À l’issue de l’examen, en fonction du cas, nous pouvons demander, soit une radio ou une échographie ou un autre bilan spécifique, complémentaire.

Nous prescrivons quelques molécules pour la prise en charge de quelques pathologies, ici ou à la Mecque, notamment, les antipaludéens, les antalgiques, les anti grippaux, les déparasitants et les antiasthéniques (contre la fatigue).

Nous recommandons aux femmes en âge de procréation, de ne pas prendre de médicaments pour bloquer les règles, car ils peuvent entraîner parfois, des complications fâcheuses, comme des saignements abondants

Les règles n’empêchent pas le pèlerinage.  Elles peuvent tout faire, sauf la prière.

Elles peuvent aller partout, à Arafat, Mina et Mouzdalifa.

Les hadiths nous enseignent que même Aïcha, l’épouse du Prophète (PSL), avait vu ses règles pendant le pèlerinage.

Guineenews : dans ce large processus qui englobe l’évaluation et la préservation de la santé des candidats, vous travaillez en étroite symbiose, avec le service chargé de la vaccination de votre ministère (celui de la santé). Comment fonctionne ce tandem ?

Dr Ibrahima Wann : il y a effectivement une étroite collaboration entre les services de consultation et de vaccination. A titre d’exemple, aucun candidat ne peut être vacciné, s’il n’est pas muni de son certificat d’aptitude et de sa fiche d’examen.

Les vaccins retenus sont ceux contre le Covid, la méningite et la fièvre jaune. Il faut être systématiquement vacciné contre ces 3 affections, notamment le Covid, pour lequel, il est exigé actuellement, que la vaccination date de moins de 6 mois et soit de préférence, du type Johnson Johnson.

Cette année, pour la première fois, les certificats d’aptitude et de vaccination sont 2 documents obligatoires, pour l’obtention du visa.

Guineenews : Parlez-nous des consignes que vous donnez aux candidats pèlerins déclarés aptes, pour les aider à mieux préserver leur santé, pendant leur séjour aux lieux saints ?

Travail demandé: Recopiez le passage du texte sur la santé des pèlerins, de « Nous recommandons aux » à « sauf la prière. ». Les données qui suivent proviennent d'une autre source que le texte.

Données enregistrées:
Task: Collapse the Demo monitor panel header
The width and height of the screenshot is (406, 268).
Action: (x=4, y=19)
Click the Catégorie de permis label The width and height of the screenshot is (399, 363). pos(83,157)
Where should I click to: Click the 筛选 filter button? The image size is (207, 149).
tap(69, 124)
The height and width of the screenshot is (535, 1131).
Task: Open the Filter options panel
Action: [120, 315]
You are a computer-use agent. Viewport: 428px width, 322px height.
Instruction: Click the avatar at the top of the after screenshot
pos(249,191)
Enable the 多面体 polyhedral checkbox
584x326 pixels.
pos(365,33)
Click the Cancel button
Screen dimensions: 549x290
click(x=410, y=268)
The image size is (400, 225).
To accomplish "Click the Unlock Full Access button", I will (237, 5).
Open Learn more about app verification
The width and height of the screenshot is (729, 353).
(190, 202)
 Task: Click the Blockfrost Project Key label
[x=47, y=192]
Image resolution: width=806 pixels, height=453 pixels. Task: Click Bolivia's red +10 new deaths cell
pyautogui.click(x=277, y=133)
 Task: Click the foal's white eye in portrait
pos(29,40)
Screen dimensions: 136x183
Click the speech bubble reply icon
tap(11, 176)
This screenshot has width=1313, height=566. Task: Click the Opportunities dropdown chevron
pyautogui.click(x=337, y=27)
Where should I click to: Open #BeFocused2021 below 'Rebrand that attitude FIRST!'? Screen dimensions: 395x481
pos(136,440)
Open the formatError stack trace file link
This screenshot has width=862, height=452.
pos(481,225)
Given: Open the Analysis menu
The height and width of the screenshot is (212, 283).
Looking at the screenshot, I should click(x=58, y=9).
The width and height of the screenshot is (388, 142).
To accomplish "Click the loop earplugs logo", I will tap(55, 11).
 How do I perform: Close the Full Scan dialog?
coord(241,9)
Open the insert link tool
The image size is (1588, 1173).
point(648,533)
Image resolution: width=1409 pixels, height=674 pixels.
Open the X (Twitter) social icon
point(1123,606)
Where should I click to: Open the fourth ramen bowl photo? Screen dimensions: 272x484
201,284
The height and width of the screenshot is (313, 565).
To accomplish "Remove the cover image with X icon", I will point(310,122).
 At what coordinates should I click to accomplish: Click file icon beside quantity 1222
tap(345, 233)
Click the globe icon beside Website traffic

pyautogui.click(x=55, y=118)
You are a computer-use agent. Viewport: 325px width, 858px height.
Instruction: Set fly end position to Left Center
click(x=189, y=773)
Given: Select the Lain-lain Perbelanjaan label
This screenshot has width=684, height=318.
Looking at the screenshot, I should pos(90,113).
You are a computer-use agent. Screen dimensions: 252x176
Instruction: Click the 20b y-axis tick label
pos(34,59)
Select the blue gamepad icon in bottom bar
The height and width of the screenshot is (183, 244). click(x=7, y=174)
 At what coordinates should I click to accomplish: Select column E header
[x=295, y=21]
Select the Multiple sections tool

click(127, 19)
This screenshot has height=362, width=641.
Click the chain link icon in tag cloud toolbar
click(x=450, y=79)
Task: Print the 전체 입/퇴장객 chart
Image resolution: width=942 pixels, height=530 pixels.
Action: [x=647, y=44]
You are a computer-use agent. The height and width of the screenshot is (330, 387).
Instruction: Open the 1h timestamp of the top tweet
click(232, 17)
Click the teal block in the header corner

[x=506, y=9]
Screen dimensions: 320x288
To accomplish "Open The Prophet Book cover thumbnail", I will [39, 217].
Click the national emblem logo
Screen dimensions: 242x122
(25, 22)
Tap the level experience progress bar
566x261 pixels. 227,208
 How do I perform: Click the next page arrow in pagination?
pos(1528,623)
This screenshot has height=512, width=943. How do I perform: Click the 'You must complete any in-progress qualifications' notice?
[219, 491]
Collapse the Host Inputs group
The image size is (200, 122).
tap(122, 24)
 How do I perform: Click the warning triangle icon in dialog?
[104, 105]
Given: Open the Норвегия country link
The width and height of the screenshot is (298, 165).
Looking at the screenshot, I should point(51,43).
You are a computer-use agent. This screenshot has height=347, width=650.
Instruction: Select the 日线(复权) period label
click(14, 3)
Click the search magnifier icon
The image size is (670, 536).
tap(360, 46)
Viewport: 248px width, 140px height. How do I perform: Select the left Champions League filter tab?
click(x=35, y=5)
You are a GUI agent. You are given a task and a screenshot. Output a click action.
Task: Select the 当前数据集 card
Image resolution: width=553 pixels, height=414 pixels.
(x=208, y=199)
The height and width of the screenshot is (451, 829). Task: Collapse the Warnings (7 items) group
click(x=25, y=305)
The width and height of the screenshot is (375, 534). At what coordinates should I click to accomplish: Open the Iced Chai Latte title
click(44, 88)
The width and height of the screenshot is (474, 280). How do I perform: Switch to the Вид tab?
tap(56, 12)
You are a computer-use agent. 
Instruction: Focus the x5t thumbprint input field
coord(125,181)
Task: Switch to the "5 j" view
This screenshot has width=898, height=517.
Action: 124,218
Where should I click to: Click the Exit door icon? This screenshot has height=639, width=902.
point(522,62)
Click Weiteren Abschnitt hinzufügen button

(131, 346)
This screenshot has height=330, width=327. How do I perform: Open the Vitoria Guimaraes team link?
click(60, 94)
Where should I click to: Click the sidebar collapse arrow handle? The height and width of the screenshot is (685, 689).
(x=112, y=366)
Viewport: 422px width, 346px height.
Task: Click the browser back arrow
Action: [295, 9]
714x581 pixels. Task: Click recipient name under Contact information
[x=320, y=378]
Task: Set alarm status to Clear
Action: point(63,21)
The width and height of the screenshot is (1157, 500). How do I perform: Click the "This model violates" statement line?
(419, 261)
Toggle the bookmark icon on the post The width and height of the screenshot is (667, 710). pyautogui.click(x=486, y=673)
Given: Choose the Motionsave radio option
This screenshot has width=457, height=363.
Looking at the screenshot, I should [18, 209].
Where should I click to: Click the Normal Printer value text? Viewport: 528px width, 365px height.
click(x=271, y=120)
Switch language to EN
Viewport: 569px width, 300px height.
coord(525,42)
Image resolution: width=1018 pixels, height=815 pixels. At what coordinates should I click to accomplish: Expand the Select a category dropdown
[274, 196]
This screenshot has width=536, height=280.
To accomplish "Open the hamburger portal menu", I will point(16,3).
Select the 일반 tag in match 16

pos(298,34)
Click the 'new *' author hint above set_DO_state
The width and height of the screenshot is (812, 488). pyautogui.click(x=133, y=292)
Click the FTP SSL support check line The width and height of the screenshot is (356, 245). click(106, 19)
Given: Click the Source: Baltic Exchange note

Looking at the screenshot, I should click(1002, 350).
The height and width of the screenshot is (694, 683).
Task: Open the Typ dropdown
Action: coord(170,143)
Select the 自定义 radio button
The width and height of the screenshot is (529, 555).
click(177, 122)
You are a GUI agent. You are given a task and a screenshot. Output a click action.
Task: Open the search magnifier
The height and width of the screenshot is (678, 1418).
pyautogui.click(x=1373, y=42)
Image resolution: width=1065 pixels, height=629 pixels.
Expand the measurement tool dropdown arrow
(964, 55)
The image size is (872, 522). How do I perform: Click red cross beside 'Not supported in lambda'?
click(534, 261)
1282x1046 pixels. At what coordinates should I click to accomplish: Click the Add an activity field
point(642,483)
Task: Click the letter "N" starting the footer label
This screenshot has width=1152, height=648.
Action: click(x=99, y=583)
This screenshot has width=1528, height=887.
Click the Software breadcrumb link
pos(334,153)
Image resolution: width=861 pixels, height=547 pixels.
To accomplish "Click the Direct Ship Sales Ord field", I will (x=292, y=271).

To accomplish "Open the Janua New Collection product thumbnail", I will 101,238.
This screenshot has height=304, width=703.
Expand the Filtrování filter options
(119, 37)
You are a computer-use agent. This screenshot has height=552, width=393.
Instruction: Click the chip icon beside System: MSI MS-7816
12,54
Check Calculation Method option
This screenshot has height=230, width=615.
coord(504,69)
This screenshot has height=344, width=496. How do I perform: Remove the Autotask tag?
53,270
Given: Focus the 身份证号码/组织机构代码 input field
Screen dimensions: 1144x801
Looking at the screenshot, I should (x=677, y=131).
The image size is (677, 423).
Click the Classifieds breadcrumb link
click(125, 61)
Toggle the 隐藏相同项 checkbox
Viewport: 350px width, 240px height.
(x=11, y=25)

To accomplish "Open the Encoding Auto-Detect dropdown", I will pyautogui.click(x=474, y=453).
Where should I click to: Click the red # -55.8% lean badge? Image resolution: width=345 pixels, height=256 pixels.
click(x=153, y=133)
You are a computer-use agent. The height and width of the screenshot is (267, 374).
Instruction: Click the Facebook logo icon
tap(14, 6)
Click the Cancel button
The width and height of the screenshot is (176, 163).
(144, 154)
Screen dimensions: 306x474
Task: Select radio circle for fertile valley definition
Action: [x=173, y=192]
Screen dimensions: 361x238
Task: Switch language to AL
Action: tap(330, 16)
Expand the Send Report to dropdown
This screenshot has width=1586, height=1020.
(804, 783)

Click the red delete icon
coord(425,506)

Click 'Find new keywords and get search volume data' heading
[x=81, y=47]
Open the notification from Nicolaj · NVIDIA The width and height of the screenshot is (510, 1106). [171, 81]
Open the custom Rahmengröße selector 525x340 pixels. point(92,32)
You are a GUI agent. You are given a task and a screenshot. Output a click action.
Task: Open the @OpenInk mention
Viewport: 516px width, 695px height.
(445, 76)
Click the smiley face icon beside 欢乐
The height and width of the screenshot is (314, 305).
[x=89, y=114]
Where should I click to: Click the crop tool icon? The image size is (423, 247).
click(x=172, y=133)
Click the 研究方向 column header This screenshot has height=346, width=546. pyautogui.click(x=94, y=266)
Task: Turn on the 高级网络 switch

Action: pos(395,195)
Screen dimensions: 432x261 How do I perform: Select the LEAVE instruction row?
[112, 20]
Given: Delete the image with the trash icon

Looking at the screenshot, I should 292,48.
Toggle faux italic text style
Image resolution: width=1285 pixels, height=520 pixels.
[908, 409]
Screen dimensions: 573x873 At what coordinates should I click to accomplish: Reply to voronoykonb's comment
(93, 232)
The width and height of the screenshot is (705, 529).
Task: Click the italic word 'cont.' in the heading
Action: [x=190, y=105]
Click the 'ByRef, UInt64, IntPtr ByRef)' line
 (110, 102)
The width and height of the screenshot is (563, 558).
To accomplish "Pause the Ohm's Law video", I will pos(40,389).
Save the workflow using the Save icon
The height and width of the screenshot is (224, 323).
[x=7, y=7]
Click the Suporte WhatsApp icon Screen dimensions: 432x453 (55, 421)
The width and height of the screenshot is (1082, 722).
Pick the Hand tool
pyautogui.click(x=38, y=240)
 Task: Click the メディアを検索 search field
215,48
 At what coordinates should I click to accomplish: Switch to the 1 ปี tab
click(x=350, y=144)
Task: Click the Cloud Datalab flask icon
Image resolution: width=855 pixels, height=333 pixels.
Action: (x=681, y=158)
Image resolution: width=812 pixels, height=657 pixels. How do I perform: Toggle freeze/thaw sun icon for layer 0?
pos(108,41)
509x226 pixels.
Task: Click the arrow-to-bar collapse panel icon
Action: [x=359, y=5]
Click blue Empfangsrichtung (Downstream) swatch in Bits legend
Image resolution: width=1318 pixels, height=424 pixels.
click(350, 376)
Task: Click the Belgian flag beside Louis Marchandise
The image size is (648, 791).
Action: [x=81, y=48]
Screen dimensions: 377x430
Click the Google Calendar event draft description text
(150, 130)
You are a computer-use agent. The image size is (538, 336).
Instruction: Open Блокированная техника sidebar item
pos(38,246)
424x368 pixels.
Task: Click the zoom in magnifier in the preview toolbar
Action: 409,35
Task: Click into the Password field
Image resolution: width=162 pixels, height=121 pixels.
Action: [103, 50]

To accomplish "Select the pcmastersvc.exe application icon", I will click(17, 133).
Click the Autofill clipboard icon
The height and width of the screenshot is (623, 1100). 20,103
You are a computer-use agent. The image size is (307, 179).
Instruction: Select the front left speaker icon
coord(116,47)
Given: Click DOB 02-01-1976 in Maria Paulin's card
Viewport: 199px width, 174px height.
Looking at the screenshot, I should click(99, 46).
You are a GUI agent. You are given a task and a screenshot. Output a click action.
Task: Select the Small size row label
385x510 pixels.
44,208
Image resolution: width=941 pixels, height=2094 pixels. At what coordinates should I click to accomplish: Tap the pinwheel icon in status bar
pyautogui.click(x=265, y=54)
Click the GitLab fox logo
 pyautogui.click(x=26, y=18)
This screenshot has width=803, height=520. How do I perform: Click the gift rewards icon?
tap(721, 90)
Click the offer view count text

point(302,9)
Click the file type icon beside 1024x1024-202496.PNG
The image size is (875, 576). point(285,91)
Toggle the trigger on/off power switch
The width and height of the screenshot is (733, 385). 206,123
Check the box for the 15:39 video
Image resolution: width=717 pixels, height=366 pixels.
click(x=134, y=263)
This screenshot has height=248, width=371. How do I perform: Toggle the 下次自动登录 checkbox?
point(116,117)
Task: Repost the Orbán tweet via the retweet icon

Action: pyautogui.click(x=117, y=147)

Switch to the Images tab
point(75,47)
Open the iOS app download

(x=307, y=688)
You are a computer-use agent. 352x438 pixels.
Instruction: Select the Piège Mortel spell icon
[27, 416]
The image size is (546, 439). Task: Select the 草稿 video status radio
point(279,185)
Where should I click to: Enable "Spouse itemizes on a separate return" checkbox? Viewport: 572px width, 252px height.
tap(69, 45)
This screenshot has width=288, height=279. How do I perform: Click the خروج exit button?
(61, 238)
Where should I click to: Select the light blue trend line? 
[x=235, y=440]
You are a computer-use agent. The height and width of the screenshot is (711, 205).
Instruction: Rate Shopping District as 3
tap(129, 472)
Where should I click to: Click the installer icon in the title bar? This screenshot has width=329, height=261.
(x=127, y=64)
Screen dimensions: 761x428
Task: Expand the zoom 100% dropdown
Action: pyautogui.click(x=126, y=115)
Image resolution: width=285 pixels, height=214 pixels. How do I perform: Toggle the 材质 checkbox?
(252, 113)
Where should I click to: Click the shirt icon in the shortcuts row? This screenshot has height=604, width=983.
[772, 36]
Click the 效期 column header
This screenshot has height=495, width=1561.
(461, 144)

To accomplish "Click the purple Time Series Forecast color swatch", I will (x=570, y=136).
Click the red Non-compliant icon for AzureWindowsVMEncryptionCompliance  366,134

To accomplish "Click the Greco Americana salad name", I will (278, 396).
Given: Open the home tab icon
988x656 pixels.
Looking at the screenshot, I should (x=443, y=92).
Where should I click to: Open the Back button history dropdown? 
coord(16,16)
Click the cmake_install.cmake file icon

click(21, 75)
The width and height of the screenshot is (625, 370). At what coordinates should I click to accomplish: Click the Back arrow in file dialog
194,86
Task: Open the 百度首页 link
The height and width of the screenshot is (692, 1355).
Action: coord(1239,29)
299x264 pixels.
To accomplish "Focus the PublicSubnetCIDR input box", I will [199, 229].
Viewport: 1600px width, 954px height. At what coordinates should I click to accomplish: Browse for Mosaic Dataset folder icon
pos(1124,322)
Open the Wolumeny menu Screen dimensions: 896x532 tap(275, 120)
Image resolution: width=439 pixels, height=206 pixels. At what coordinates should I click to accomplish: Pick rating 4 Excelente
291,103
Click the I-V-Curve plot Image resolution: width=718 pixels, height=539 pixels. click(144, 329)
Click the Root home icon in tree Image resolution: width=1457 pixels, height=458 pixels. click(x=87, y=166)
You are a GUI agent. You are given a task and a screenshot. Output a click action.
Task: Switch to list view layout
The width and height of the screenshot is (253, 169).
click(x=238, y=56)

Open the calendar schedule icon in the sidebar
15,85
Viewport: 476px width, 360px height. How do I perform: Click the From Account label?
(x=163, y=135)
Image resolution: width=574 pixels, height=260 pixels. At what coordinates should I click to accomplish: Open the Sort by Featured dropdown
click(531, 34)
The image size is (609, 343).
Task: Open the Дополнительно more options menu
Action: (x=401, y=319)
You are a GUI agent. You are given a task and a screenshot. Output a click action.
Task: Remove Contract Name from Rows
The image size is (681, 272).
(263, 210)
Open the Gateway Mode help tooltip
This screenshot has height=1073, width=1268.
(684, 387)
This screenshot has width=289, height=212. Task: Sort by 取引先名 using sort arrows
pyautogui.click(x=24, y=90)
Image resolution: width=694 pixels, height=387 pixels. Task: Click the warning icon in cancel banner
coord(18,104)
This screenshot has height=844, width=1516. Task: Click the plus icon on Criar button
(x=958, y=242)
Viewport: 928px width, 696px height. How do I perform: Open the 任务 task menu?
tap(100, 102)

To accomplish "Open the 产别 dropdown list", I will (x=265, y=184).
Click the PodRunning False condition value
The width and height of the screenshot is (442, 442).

Exercice réalisé:
Nous recommandons aux femmes en âge de procréation, de ne pas prendre de médicaments pour bloquer les règles, car ils peuvent entraîner parfois, des complications fâcheuses, comme des saignements abondants

Les règles n’empêchent pas le pèlerinage.  Elles peuvent tout faire, sauf la prière.